How Do Car Accidents Impact Insurance Rates?

How Do Car Accidents Impact Insurance Rates?

Feeling hesitant about contacting your insurance company after an accident is understandable. Most drivers make the assumption that filing any kind of claim with their insurer will automatically result in higher premiums. While this is true in some cases, how car accidents impact insurance rates really depend on specific state and provider rules.

A 2015 study by insuranceQuotes.com found that drivers who make just one claim could end up paying an average of 41 percent more for their car insurance – this is usually the case for single claims of $2,000 or higher. The average U.S. auto insurance premium is $815 and this would equate to an increase of $335 per year. Drivers who make two claims in one year can expect an increase of more than 90 percent.

Fortunately, if the accident was not your fault then your payments should not be affected to such an extreme extent. Minor accidents and fender benders may not automatically cause an increase, especially if you have a long history of safe driving. This may also be the case when it comes to fault. If you were not at fault in the accident, there is the possibility that your rate could remain the same.

Some insurance policies include accident forgiveness for your first violation or claim. If you’ve just had your first accident and your insurer provides accident forgiveness, you do not have to worry about a rate hike. Review the details of your policy or call your provider to find out if you are protected by this clause.

In general, states with stricter insurance regulations seem to have larger rate spikes after an accident. This is because laws mandate that insurance premiums be based solely on a handful of factors. In California, for example, a driver’s premiums are based on driving safety record, miles driven per year, and years of driving experience. If you get into an accident, your driving record does not help you, leaving insurers only two factors for determining your rates. However, states like Maryland allow insurers to include many factors in deciding rates such as gender, age, occupation, credit score, etc.

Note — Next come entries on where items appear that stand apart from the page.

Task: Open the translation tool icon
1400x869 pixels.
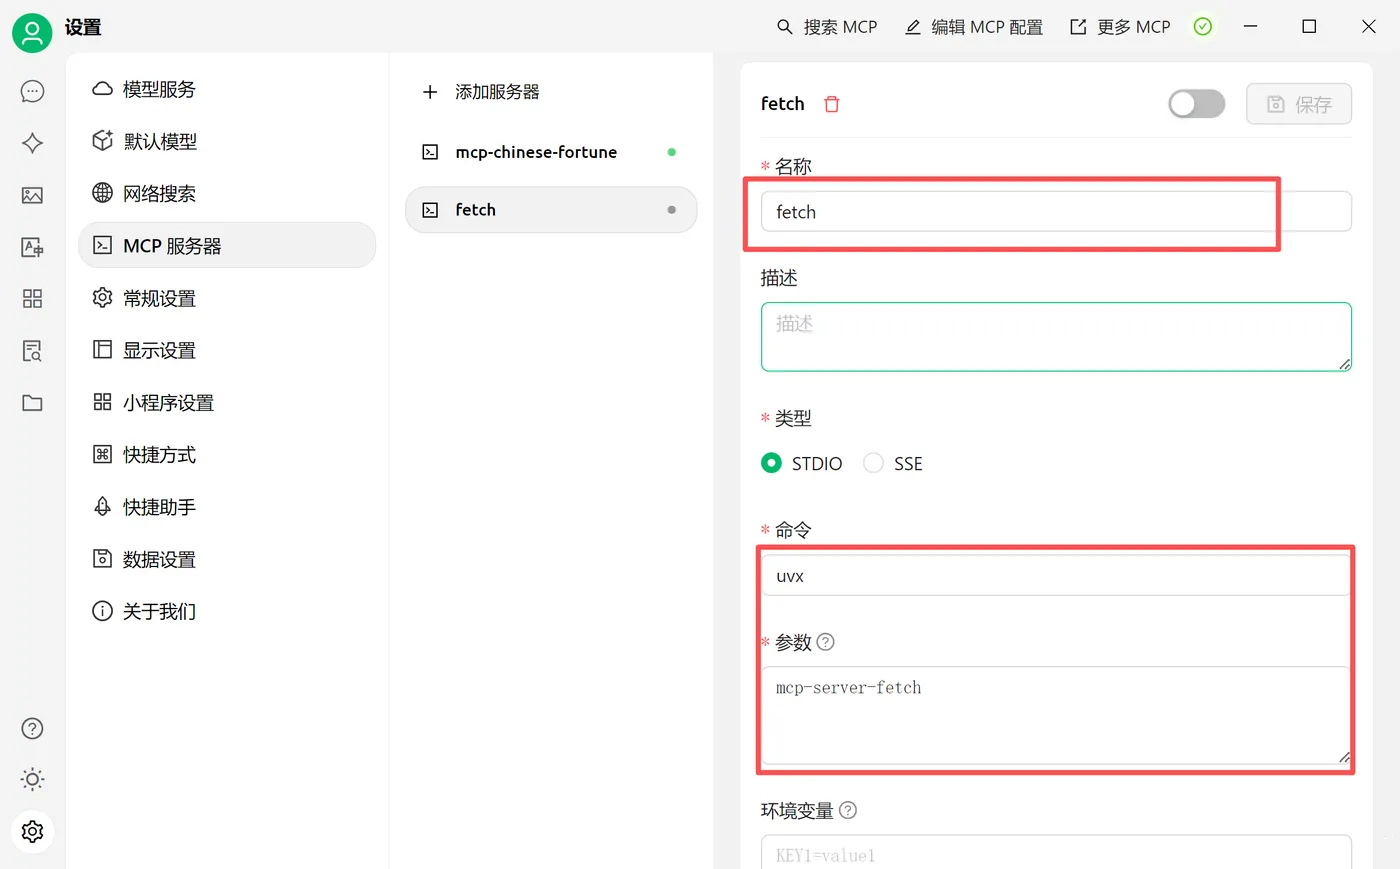Action: coord(31,247)
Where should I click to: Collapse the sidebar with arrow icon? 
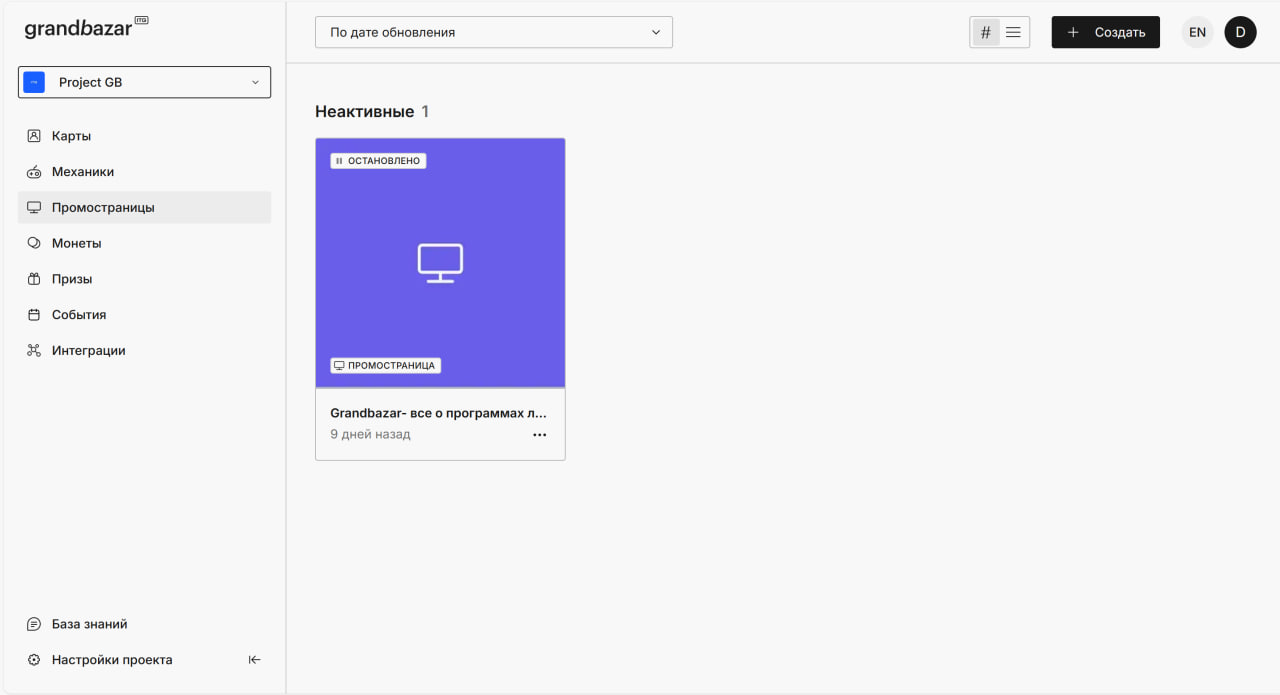[x=254, y=660]
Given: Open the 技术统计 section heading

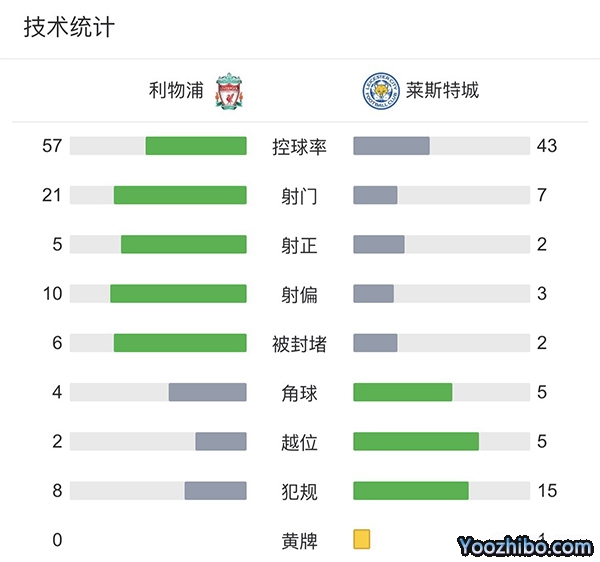Looking at the screenshot, I should coord(69,27).
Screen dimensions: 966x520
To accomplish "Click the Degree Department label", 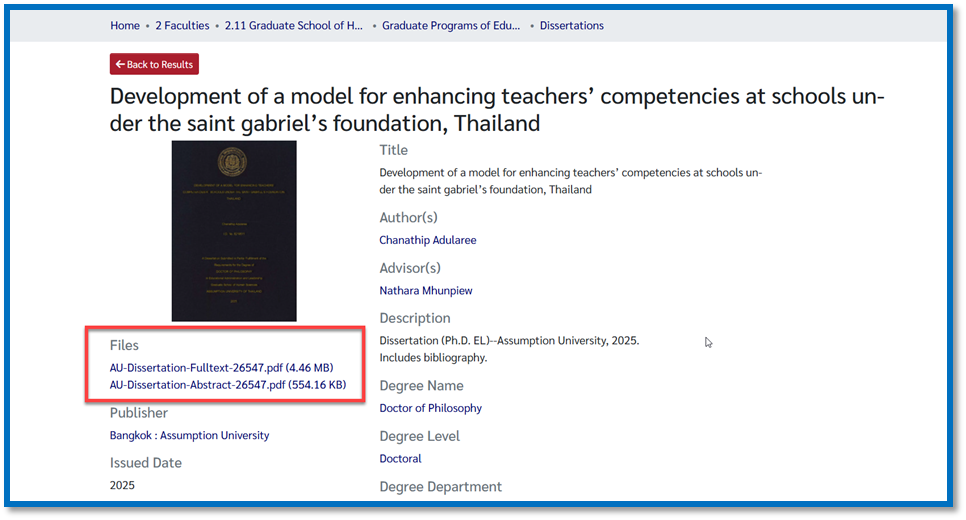I will tap(440, 487).
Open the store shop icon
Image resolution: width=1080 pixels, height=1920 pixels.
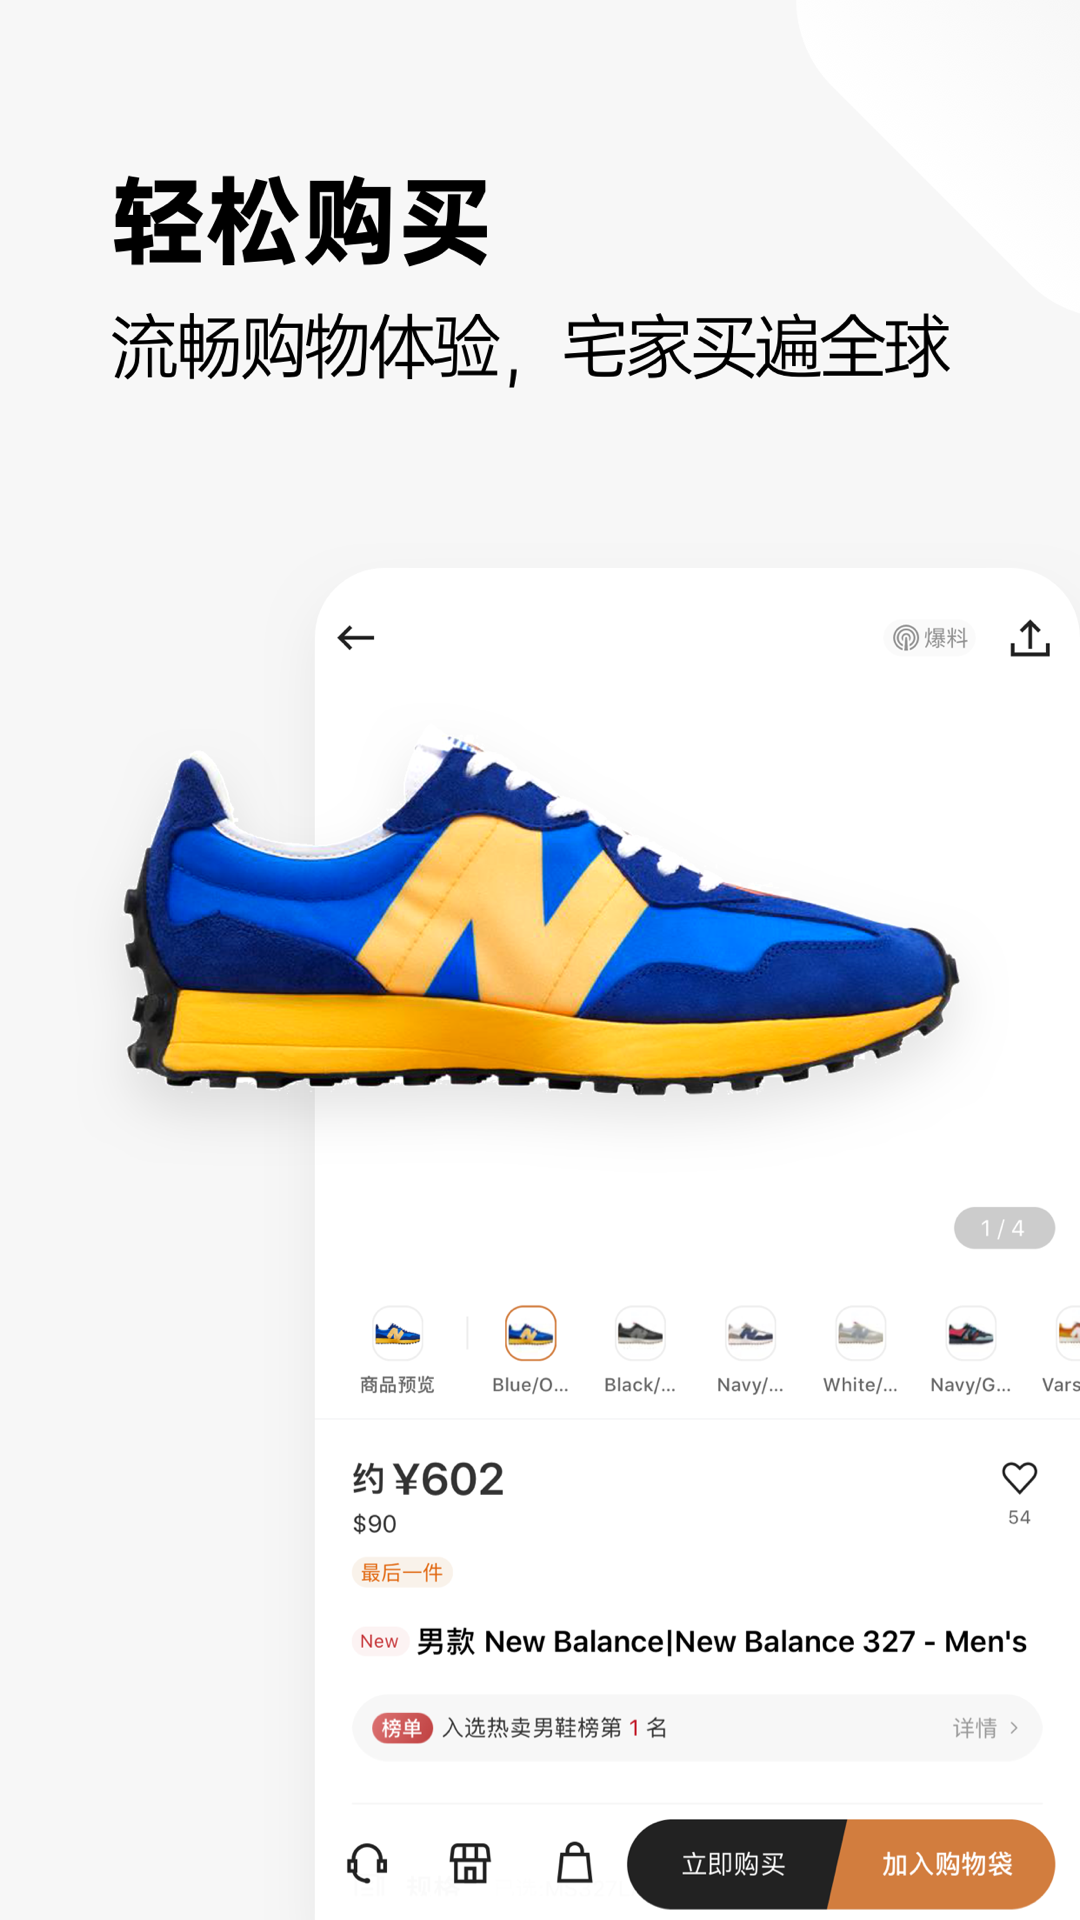pos(470,1863)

When it comes to how long drivers will have to pay increased premiums, there is no exact answer. These payments also vary by insurers and state, but here are some general guidelines:

  • Minor tickets – Moving and non-moving violations aren’t likely to impact your premiums too much. However, if you receive a second ticket, you could see a 3 to 10 percent increase to your premium. A third ticket could result in an additional 10 to 15 percent increase. Repeat offenders with a history of bad driving can expect to see the worst penalties. Traffic violation tickets will usually stay on your record for three years from the date that you are convicted.
  • Major tickets – One major ticket can cause a big increase to your monthly payment, possibly for the next two to five years. It is not uncommon for one major ticket to result in a 10 to 50 percent increase, while subsequent tickets will result in even higher percentages.
  • Car accidents – If you have an at-fault accident within a six-year period, your rates are unlikely to be affected, but you should consult with your insurer to confirm. If you get into a second accident, you could experience increased rates lasting between three to six years.